▶ EXERCISE GOAL
Give again, word for word, each line below starting at the one that contains "Web AR integratie (345, 2216)" and ending at the one that contains "Over Filter Maker (62, 2089)".

▶ Recorded data
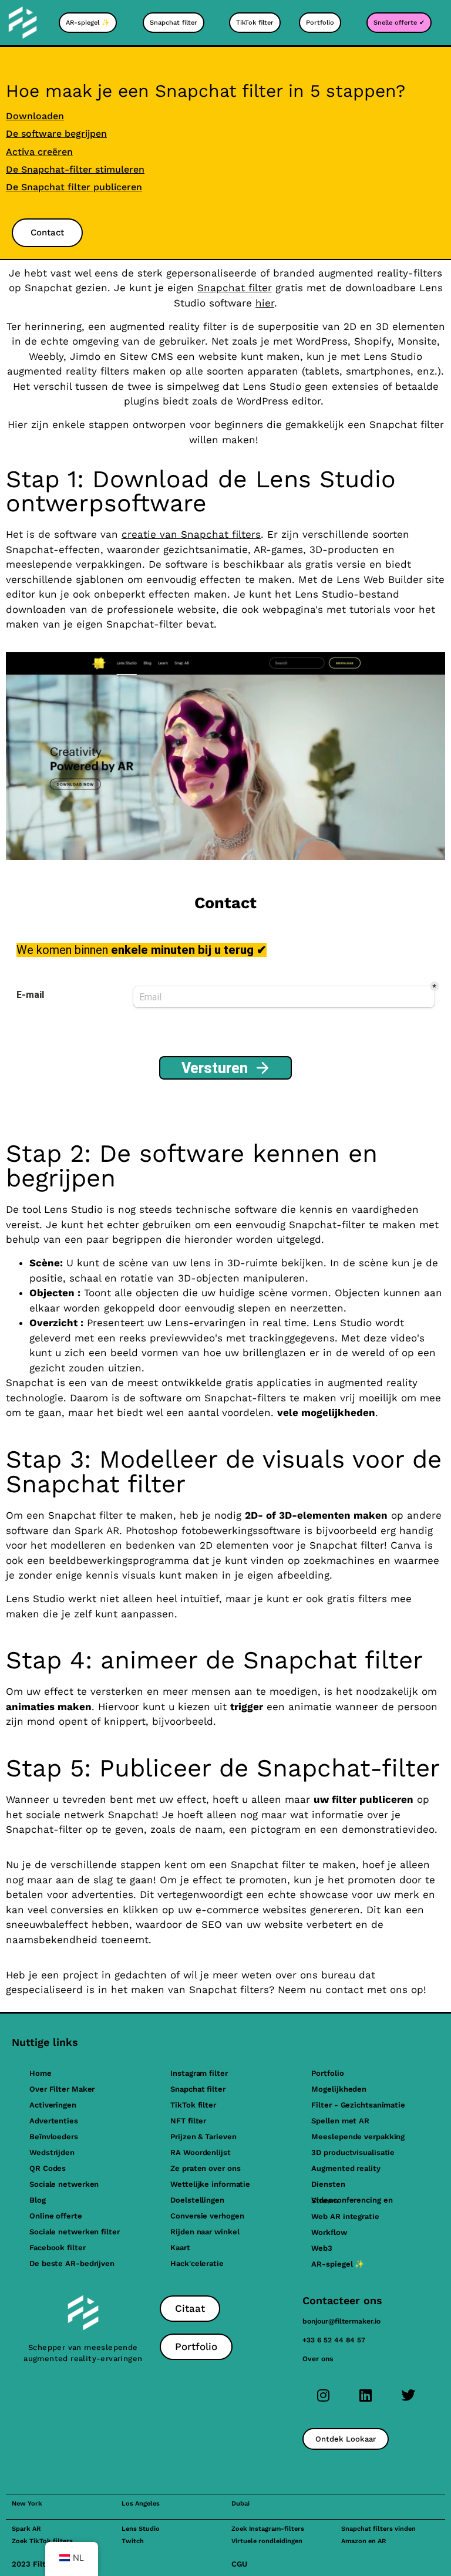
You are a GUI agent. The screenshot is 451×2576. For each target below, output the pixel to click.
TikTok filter (193, 2104)
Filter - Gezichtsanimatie (358, 2104)
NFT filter (188, 2120)
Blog (37, 2200)
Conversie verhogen (207, 2215)
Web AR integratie (345, 2216)
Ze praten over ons (205, 2168)
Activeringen (52, 2104)
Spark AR (26, 2529)
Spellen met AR (340, 2120)
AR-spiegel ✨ (337, 2264)
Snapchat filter (234, 288)
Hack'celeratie (197, 2263)
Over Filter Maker (62, 2089)
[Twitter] (408, 2395)
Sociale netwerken (64, 2184)
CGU (239, 2564)
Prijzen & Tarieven (203, 2136)
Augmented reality (345, 2168)
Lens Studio (141, 2529)
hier (264, 303)
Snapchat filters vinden (378, 2529)
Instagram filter (198, 2073)
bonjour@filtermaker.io (341, 2321)
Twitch (133, 2541)
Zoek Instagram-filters (267, 2529)
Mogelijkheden (338, 2089)
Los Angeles (141, 2503)
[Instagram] (323, 2395)
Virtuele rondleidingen (266, 2541)
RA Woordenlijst (200, 2152)
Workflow (328, 2232)
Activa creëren (39, 151)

▶ EXERCISE ANSWER
Web AR integratie (345, 2216)
Ze praten over ons (205, 2168)
Activeringen (52, 2104)
Spark AR (26, 2529)
Spellen met AR (340, 2120)
AR-spiegel ✨ (337, 2264)
Snapchat filter (234, 288)
Hack'celeratie (197, 2263)
Over Filter Maker (62, 2089)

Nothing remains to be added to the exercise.